**Requirement**
Only one stretch of the data below is wanted: the lines starting at the one with "Events [button] (96, 30)" and ending at the one with "צרכנות (478, 31)", both included, given again exactly.

══ Supplied data ══

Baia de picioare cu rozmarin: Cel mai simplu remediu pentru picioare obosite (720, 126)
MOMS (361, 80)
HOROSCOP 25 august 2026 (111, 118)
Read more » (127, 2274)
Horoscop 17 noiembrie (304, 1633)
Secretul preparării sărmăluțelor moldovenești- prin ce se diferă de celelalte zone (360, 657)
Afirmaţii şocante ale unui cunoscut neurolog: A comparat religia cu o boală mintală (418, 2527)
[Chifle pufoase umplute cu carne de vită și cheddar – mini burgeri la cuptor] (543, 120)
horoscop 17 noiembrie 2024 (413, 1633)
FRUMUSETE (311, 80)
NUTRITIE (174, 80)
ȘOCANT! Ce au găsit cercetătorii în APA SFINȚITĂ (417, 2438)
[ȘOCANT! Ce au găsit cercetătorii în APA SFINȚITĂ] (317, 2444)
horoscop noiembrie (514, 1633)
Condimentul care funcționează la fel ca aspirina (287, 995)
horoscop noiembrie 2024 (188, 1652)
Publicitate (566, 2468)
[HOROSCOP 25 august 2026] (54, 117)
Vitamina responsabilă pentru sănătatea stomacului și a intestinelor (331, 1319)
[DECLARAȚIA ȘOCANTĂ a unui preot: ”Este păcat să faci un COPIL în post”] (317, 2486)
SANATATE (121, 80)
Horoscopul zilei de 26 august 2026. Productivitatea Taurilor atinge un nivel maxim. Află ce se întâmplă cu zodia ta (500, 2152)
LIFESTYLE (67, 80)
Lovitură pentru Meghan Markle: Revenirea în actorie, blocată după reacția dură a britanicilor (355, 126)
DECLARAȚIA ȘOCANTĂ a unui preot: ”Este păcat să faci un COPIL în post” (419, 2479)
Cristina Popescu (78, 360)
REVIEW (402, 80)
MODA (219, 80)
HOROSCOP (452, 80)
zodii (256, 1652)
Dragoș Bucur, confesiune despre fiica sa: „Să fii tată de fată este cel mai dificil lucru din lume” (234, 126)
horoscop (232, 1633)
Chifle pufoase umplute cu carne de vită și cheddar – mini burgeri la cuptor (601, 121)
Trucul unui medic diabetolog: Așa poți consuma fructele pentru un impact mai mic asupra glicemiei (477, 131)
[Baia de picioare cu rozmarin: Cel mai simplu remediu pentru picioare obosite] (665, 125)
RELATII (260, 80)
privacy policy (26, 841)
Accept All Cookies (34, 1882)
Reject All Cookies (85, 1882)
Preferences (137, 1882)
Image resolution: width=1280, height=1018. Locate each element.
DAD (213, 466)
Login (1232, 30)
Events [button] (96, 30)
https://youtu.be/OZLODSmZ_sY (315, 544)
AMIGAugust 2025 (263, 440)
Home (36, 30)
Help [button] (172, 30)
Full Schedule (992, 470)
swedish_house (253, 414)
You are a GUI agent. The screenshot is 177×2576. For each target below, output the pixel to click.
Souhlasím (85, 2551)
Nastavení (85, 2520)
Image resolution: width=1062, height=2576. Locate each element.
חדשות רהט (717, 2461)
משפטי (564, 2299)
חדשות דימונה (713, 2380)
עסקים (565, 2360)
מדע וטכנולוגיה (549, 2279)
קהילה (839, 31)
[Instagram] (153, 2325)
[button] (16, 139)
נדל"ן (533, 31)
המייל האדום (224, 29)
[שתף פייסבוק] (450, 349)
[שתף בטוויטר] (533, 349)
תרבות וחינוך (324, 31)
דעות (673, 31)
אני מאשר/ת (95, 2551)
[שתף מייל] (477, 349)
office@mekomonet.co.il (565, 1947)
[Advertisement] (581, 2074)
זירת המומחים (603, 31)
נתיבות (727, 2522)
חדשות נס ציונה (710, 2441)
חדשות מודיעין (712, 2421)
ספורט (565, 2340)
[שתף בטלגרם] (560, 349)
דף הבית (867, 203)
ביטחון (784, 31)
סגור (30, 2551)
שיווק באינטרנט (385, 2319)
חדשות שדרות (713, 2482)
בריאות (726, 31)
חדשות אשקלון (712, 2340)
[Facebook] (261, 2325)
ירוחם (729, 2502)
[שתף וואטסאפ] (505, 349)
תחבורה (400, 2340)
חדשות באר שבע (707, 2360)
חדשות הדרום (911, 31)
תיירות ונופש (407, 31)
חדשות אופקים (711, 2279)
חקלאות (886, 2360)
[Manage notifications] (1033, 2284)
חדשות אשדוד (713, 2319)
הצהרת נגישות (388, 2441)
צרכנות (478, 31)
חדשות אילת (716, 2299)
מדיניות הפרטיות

═══

**Answer for the task**
Events [button] (96, 30)
https://youtu.be/OZLODSmZ_sY (315, 544)
AMIGAugust 2025 (263, 440)
Home (36, 30)
Help [button] (172, 30)
Full Schedule (992, 470)
swedish_house (253, 414)
You are a GUI agent. The screenshot is 177×2576. For each target below, output the pixel to click.
Souhlasím (85, 2551)
Nastavení (85, 2520)
Image resolution: width=1062, height=2576. Locate each element.
חדשות רהט (717, 2461)
משפטי (564, 2299)
חדשות דימונה (713, 2380)
עסקים (565, 2360)
מדע וטכנולוגיה (549, 2279)
קהילה (839, 31)
[Instagram] (153, 2325)
[button] (16, 139)
נדל"ן (533, 31)
המייל האדום (224, 29)
[שתף פייסבוק] (450, 349)
[שתף בטוויטר] (533, 349)
תרבות וחינוך (324, 31)
דעות (673, 31)
אני מאשר/ת (95, 2551)
[שתף מייל] (477, 349)
office@mekomonet.co.il (565, 1947)
[Advertisement] (581, 2074)
זירת המומחים (603, 31)
נתיבות (727, 2522)
חדשות נס ציונה (710, 2441)
חדשות מודיעין (712, 2421)
ספורט (565, 2340)
[שתף בטלגרם] (560, 349)
דף הבית (867, 203)
ביטחון (784, 31)
סגור (30, 2551)
שיווק באינטרנט (385, 2319)
חדשות שדרות (713, 2482)
בריאות (726, 31)
חדשות אשקלון (712, 2340)
[Facebook] (261, 2325)
ירוחם (729, 2502)
[שתף וואטסאפ] (505, 349)
תחבורה (400, 2340)
חדשות באר שבע (707, 2360)
חדשות הדרום (911, 31)
תיירות ונופש (407, 31)
חדשות אופקים (711, 2279)
חקלאות (886, 2360)
[Manage notifications] (1033, 2284)
חדשות אשדוד (713, 2319)
הצהרת נגישות (388, 2441)
צרכנות (478, 31)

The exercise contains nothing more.